This year, at 46, I finally published a book. People who don’t know me often ask me: “How? ‘Or’ What did you find the time to write it down? – as if I could confess that I was helped either by amphetamines or by private access to an additional dimension. But I like to point out that for most of my life what I’ve really made a career of has been being a no-writer.
Therefore, it is entirely plausible that my real expertise lies in how not write a book, and for potential writers, there are lessons hidden in this failure that are just as revealing as anything I managed to learn later.
I have always been driven to write. One version of the words “write my book” has been on my endless to-do lists for almost 30 years. I had some early successes – a play here, a new one there. But then, in my early twenties, I left my postgraduate studies in English to pursue a career in medicine. There is a long tradition of physician-writers – William Carlos Williams, Anton Chekhov, Abraham Verghese – and I thought I would join them soon.
For a few months at the start of my medical residency, I got up every morning at 6 a.m., with the intention – you guessed it – write my book. But the residency was a marathon of one hundred hour work weeks and one tragic case after another. Before long, I desperately needed that extra sleep, and the first few pages of this serious effort were left in a shoebox. They lay in this cardboard tomb for several years.
Soon I was in my thirties, with one child, then two, balancing my role as a 24 hour milk bar and trying to maintain a sense of my own identity. All the time i thought this is the year. This year I will write it. But somehow every day was just another X on the calendar, one more day I had managed to take care of my babies and be a doctor and fold cloth diapers. to help the environment, but I had failed to do what I really needed to do. Write my book.
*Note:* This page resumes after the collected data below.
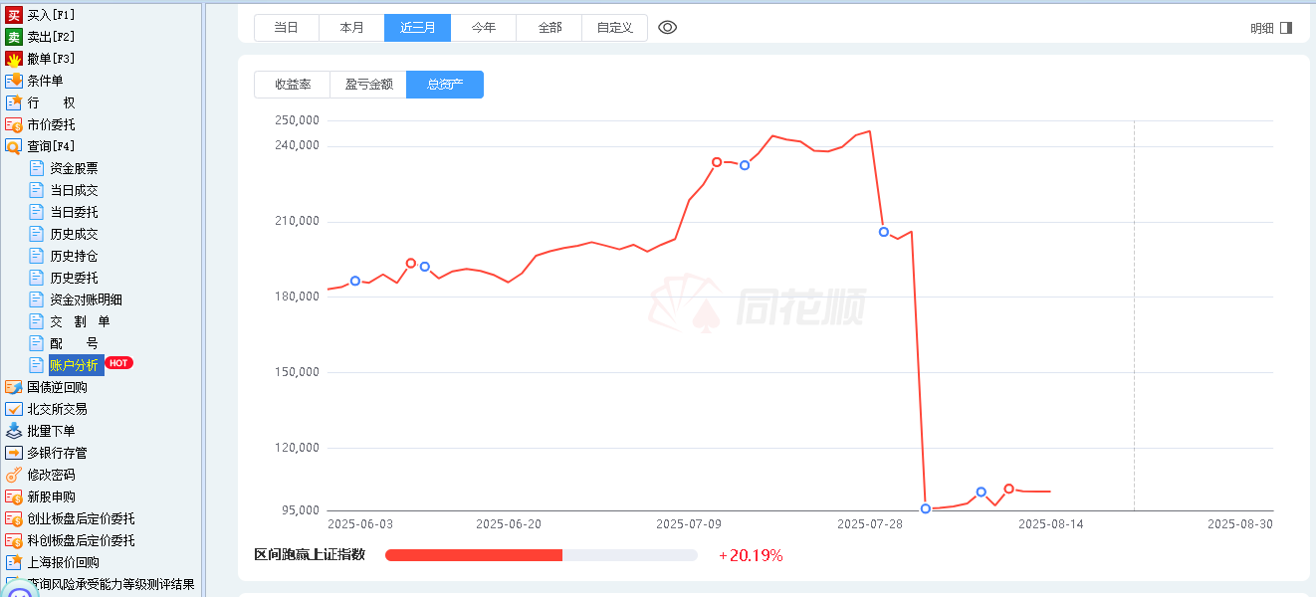Click the 修改密码 key icon

coord(14,475)
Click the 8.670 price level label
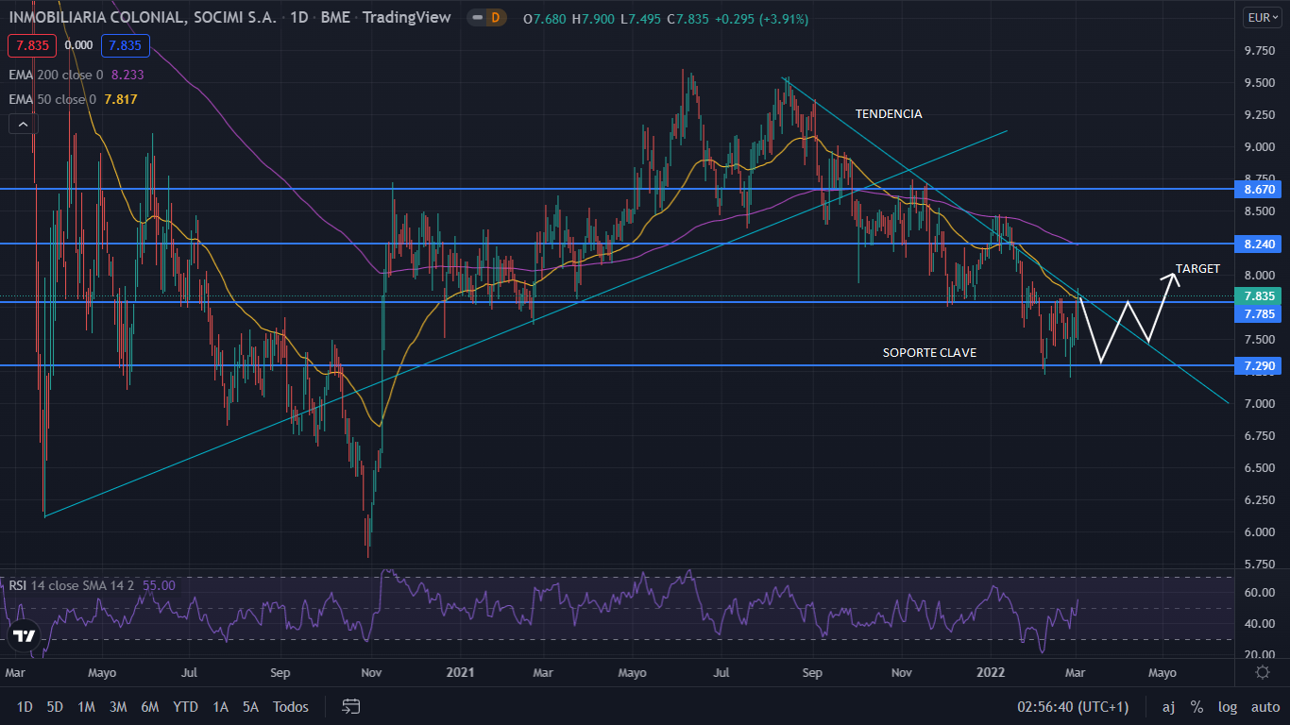Image resolution: width=1290 pixels, height=725 pixels. (1260, 189)
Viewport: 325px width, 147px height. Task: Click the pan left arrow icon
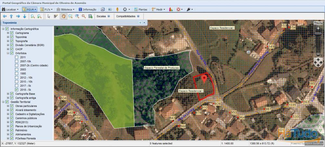5,16
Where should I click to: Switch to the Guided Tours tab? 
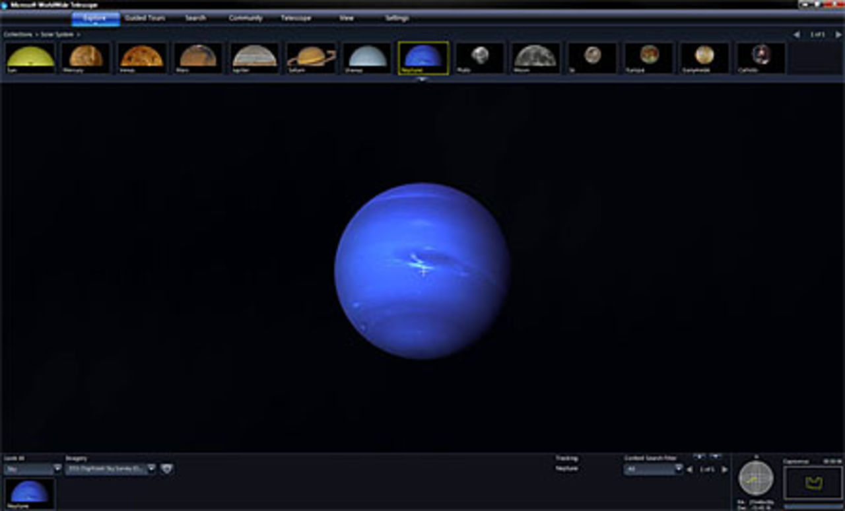(147, 18)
When my second child was only a few months old, but before my third was born, I contacted a doctor who is also a writer. I didn’t know him well, but I had just finished his memoir and had the sudden, irrational, postpartum urge to open my heart to someone who could understand what I was carrying. I sent him a crude and fragile email. I told her I was crying for what I hadn’t been able to do in my life yet. I told her there was something I knew I had to do, but I had become so good at not do it that I didn’t know if I would do it again someday.
An hour later, his response landed in my inbox. He said he recognized the voice of a fellow writer. He said sometimes it was overwhelming trying to figure out where to start our life’s work. And then he gave me some simple advice that changed my life. Start small.
I told him the same thing that future writers often tell me today: I don’t want to start small! I wanted an agent! I wanted a book offer! I wanted an editor! What was the point of starting small? But in the weeks that followed, he helped me achieve something important. I wanted to be published in the Times before I had ended the weather. It took me seven years of graduate school to become a doctor. Why did I think becoming a serious writer would be any different?
His words that day brought reality to light. I was obsessed with a finished product – holding a book in my hand. But any great success starts with focusing on one small action every day and repeating it consistently. I needed to change my goal critically. It shouldn’t have been “write my book. It should have been: Write.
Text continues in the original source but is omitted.